We have previously demonstrated that RNA-containing material released by dying cells (promptly at necrosis and with a delay at apoptosis) can trigger IFNα production specifically in NIPCs/pDC when combined with autoantibodies (27, 29). The findings in the present study confirm our hypothesis that RNA associated with major protein autoantigens, exemplified by the U1 snRNP particles, is interferogenic. Cells dying by apoptosis rapidly accumulate such RNA–protein complexes in, and on the surface of, apoptotic blebs and bodies (40). The increased apoptosis and decreased scavenging of apoptotic cells reported in SLE (40) can enhance formation of interferogenic ICs. Because the 2 examined RNA species, U1 snRNA and hY1RNA, could both induce IFNα production, it is quite possible that several other RNA species could also prove to be interferogenic when present in ICs.
We conclude that autoantigens associated with either DNA or RNA can form interferogenic ICs, and may be the reason for the sustained IFNα production seen in patients with SLE, SS, and several other autoimmune disorders in which such autoantibodies occur. The results of our current investigation could explain the observed association between the type I IFN signature and the presence of autoantibodies to RNA-binding proteins (56), and support a role of RNA-containing autoantigens in the development of these diseases. Thus, not only the autoantibodies but also the autoantigens themselves are important in the etiopathogenesis of autoimmune disease. These autoantigens in ICs would contribute to continuous NIPC/pDC activation and IFNα production, resulting in a type I IFN–driven autoimmune process, as previously described (27, 29, 57). Finally, inhibition of the IC-induced IFNα production by TLR antagonists suggests that this may constitute a new therapeutic strategy for these diseases.
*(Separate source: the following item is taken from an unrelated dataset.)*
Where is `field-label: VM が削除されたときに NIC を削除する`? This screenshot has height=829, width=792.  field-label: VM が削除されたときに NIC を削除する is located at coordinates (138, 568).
After submission of this manuscript, a report by Vollmer et al was published, describing a study demonstrating that U1 snRNP–containing ICs induce IFNα production in NIPCs/pDC, and that highly conserved RNA sequences within the snRNP can stimulate TLR-7 and TLR-8 (58). Furthermore, Lau et al recently showed that RNA-containing ICs also can activate proliferation of murine autoreactive B cells (59). These data, together with the results of the present investigation, reveal that at least some endogenous RNA may have a pivotal role in promoting the autoimmune process in SLE. The results also suggest that inhibition of the action of such RNA could be the basis of new strategies for the treatment of this disease.
We thank Anne Trönnberg for outstanding technical assistance and Drs. Arthur M. Krieg, Marion Jurk, and Jörg Vollmer for kindly providing the inhibitory ODN 2088 and its control ODN 20958.